Pour sensibiliser la population au respect de l’environnement, le syndicat Sigidurs, qui traite les déchets ménagers de trente et une communes de l’Est du département, entreprend actuellement à Sarcelles des travaux ambitieux.
Après les vives critiques émises par le parti des Verts du Val-d’Oise concernant des problèmes de toxicité, le Sigidurs a modernisé et valorisé son usine. Tout d’abord par la mise aux normes de son unité d’incinération, afin de réduire les émissions des poussières et ensuite par la fondation d’un nouvel ensemble four-chaudière qui devrait être installée en 2009.
En parallèle, le Sigidurs veut surtout insister sur le tri sélectif. " Le problème des habitants, ce n’est pas qu’ils ne trient pas mais c‘est qu’ils trient mal " explique  son président Bernard Angels. Pour résoudre ce problème, le syndicat travaille à la mise en œuvre d’un réseau de cinq déchetteries. La première ouvrira  à Sarcelles en 2008 mais les autres à Gonesse, à Louvres, au Plessis Gassot et à Bouqueval, pas avant 2010. Ce dispositif permettra ainsi aux habitants de déposer leurs ordures ménagères et de trier correctement leurs déchets.

Transfert  de la compétence collecte

Cependant, seules les communes disposent actuellement de la compétence " collecte des déchets ". Le Sigidurs a donc élaboré de nouveaux statuts qui donneront la possibilité aux communes, si elles le souhaitent, de lui transférer leur compétence.
Ces nouveaux statuts seront proposés aux élus du Sigidurs à la mi-juin. Des études antérieures ont d’ailleurs démontré l’intérêt de ce transfert en matière d’efficacité et d’économie. " Quand les villes transféreront chacune leur compétence collecte, elles vont bénéficier de toute la logistique que nous mettrons en place ", explique Michelle Hingant, vice-présidente du Sigidurs.

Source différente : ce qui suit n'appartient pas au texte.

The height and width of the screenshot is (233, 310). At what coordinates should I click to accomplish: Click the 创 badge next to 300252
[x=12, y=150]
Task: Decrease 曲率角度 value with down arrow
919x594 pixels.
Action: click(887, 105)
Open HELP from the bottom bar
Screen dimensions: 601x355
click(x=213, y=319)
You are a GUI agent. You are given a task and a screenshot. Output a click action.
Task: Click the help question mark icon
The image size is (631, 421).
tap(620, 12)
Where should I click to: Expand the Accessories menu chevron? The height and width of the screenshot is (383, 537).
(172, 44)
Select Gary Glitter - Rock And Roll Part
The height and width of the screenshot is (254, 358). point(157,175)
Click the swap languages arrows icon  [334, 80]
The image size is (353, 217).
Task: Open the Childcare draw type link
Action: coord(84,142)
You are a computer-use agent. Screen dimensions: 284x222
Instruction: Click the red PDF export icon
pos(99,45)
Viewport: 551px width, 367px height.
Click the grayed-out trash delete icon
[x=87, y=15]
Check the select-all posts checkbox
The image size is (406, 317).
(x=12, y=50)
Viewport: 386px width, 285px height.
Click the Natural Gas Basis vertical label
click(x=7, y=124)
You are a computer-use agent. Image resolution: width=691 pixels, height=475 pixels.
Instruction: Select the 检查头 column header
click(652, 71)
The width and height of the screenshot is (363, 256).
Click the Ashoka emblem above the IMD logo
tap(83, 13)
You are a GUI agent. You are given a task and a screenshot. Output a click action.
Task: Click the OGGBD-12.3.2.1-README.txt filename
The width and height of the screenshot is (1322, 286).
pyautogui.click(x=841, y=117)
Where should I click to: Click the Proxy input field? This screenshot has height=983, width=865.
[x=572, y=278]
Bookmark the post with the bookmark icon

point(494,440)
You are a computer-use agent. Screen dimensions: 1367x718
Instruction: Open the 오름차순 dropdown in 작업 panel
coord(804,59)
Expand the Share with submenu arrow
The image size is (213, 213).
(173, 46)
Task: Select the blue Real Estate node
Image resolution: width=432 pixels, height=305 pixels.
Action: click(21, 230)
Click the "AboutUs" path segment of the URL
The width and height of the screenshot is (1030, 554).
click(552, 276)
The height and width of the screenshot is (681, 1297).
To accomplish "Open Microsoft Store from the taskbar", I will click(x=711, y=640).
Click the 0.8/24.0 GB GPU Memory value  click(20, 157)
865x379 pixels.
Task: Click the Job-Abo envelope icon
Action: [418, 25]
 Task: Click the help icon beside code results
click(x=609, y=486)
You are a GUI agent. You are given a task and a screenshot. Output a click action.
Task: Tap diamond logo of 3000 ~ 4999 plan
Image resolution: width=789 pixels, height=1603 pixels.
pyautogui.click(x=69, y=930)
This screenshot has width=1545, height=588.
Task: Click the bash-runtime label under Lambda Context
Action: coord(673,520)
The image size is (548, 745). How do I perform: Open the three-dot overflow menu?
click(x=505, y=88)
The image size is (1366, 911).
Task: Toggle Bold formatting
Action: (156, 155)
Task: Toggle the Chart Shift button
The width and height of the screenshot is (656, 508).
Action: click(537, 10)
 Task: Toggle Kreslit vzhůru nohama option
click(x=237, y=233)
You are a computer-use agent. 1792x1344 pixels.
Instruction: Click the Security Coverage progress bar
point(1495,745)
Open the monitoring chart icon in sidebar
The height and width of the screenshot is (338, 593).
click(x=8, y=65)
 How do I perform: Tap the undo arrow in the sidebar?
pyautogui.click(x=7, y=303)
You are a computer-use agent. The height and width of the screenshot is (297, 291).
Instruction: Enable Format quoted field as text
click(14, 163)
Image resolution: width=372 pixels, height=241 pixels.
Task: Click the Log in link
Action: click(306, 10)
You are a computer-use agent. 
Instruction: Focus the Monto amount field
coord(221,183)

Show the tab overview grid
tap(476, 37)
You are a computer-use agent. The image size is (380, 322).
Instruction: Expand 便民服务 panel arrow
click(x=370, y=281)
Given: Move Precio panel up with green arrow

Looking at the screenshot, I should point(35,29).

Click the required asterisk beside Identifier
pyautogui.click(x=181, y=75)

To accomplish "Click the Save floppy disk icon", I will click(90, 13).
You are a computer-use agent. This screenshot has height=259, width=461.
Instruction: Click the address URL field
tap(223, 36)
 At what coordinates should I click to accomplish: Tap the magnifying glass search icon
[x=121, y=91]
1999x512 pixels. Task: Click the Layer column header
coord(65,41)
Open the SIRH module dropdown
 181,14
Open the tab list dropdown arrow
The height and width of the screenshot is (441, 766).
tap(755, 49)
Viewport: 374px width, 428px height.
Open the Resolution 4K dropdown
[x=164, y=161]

" Mieux vaut convaincre que contraindre "

" Le changement de mentalité ne se fera pas du jour au lendemain ", concède cependant Bernard Angels. Pour obtenir des résultats, le Sigidurs a mis en œuvre, depuis décembre 2006, une politique de communication de proximité envers les habitants. Cette initiative passe par un partenariat avec les villes, les écoles, les gardiens d’immeubles et les associations.
Ces " ambassadeurs du tri " auront pour mission de former des esprits écolos par des informations régulières. L’objectif sera de changer, doucement mais sûrement, le comportement des individus au quotidien pour que la pratique du tri devienne un réflexe. " Mieux vaut convaincre que contraindre " déclare Michelle Hingant.
Une campagne de sensibilisation est également mise en place dans les principaux lieux publics tels que les supermarchés et d’ici peu dans les bureaux de poste et les salles d’attente. " Il y a une prise de conscience de plus en plus importante chez les gens ", remarque Bernard Angels.
L’objectif de ce projet est de mieux faire comprendre aux individus que certains gestes quotidiens rendent possible le recyclage des déchets, allègent les finances et préservent l’environnement.